Collected data entries —
-- Start --
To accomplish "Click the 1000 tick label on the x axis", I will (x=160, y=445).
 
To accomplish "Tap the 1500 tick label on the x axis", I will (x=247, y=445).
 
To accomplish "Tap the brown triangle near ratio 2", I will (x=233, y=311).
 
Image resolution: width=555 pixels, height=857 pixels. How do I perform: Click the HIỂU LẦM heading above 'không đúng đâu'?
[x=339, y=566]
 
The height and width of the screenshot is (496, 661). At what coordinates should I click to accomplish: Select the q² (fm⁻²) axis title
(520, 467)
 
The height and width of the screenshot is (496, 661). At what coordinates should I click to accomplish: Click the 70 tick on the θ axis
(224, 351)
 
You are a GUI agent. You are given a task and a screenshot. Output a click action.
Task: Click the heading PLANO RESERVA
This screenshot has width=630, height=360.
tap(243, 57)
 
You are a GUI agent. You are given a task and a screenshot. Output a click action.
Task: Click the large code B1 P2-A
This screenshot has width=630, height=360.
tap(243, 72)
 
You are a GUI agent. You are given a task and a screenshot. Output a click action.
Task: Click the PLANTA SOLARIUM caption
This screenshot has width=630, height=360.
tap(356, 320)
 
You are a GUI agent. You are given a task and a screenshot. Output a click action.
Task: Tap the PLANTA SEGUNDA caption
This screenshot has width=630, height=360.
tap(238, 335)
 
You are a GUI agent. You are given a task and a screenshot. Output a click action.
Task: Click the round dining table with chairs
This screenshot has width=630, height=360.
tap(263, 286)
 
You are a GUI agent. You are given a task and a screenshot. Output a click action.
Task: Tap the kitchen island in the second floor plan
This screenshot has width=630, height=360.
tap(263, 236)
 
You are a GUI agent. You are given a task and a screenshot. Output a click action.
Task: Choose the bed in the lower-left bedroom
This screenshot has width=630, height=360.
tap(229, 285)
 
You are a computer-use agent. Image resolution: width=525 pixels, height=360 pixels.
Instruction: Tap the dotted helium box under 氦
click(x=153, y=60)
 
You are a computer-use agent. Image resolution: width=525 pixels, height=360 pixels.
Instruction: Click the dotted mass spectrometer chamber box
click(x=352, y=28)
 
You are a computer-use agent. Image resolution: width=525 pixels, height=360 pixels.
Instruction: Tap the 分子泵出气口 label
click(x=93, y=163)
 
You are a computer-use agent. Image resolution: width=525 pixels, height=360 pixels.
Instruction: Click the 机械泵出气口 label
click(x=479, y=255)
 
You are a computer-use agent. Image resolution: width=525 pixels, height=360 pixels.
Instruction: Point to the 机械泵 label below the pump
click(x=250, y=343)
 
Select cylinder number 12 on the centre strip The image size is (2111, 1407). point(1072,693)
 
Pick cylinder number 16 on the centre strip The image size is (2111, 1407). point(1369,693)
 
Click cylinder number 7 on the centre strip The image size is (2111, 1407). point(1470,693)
-- End --
PROBLEM TO WORK ON —
Please copy each line from the listing above that contains the word "Select".

EXPECTED ANSWER —
The height and width of the screenshot is (496, 661). At what coordinates should I click to accomplish: Select the q² (fm⁻²) axis title
Select cylinder number 12 on the centre strip The image size is (2111, 1407). point(1072,693)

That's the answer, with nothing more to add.